Our study represents one of the largest assessments of a multigene assay in low-grade noninvasive papillary carcinoma tumors to date, where 188 cases were analyzed. In this group, FGFR3 mutations were the most frequent (46%) among the 10 genes included in UroSeqS, followed by PIK3CA mutation in 19%. These rates are lower than those obtained by Hurst et al. [30] in their study of whole-exome and targeted sequencing of 82 Ta tumors (79% and 54% for FGFR3 and PIK3CA mutations, respectively). This could be due to our hotspot-focused mutational analysis approach, given that Hurst et al. have identified many non-hotspot mutations in their analysis.

TERT promoter mutations are one of the most frequent alterations in bladder cancer and its variants [25, 26, 31,32,33]. In this analysis, we found TERT promoter mutations in 70% of all cases, with the highest rate observed in low-grade noninvasive papillary carcinomas (77%). The here-found distribution rates of TERT promoter mutations in noninvasive lesions are in line with our originally reported rates in conventional urothelial carcinoma in Kinde et al., where the low-grade noninvasive papillary carcinoma group had the highest rate of TERT promoter mutations of 86% [20]. In contrast, Pietzak et al. found TERT promoter mutations to be more frequent in their high-grade noninvasive papillary carcinoma cases compared with low-grade noninvasive papillary carcinomas (88% and 61%, respectively) [34].

Our analysis of sequential tumors in 36 patients unveiled an identical TERT promoter mutation across tumors in 22 of the 29 patients harboring TERT promoter mutations. In surveillance setting, UroSEEK is envisioned to be used for follow-up in patients, whose index tumor is positive for at least one alteration in the panel. This consistency of TERT promoter alteration across tumors, if proven in a larger cohort of sequential tumors, suggests that assessment of the index tumor might be sufficient and could obviate the need for repeat sequential tumor testing. The same approach would not apply to cases where the index tumor is only positive for one of the ten genes in UroSeqS, where we found inconsistency in mutation detection across tumors from the same patient. This might in part be due to tumor molecular heterogeneity that was not captured by our adopted technique.

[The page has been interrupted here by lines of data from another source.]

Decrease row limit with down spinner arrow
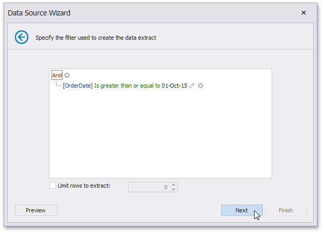 click(x=174, y=189)
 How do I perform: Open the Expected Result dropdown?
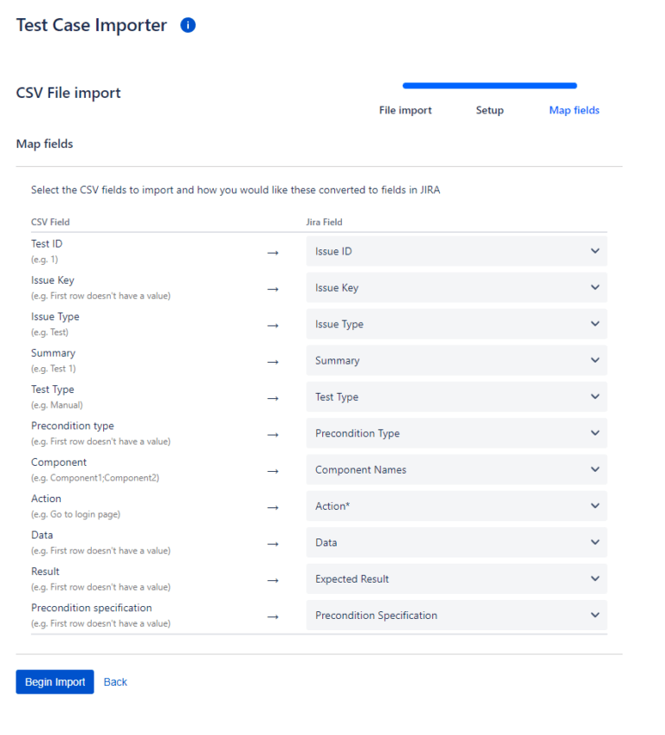coord(457,578)
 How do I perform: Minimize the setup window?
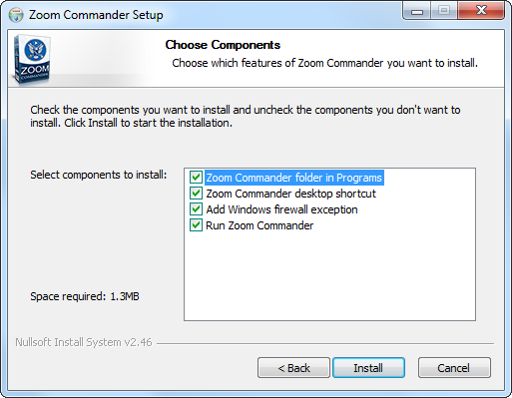point(417,11)
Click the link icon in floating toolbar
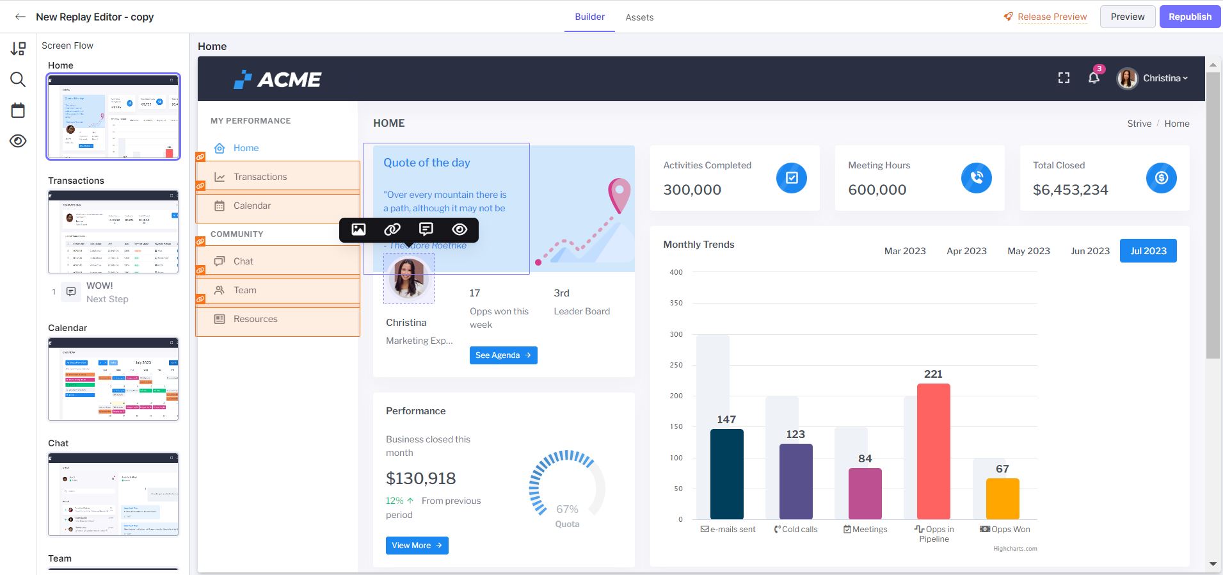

Given the nature of the cohort in the original study describing the noninvasive multigene assay (UroSEEK) [19], analysis of association with outcome could only be performed in a subset of patients. This is due to the fact that in a proportion of cases, tumors that are contemporaneous with analyzed urine samples were selected. The strengths of the study include the large number of cases in the multi-institutional cohort (527 tumors) and the advantageous error-proof nature of the SafeSeqS technique.

In conclusion, the overwhelming majority of all investigated tumors showed at least one mutation among genes included in the recently reported UroSEEK assay, across tumor grade and stage. This confirms the comprehensive coverage of the UroSEEK panel and supports its potential utility as a noninvasive urine-based assay. Our findings are especially reassuring in the subset of low-grade noninvasive papillary carcinoma, where routine cytology lacks sensitivity.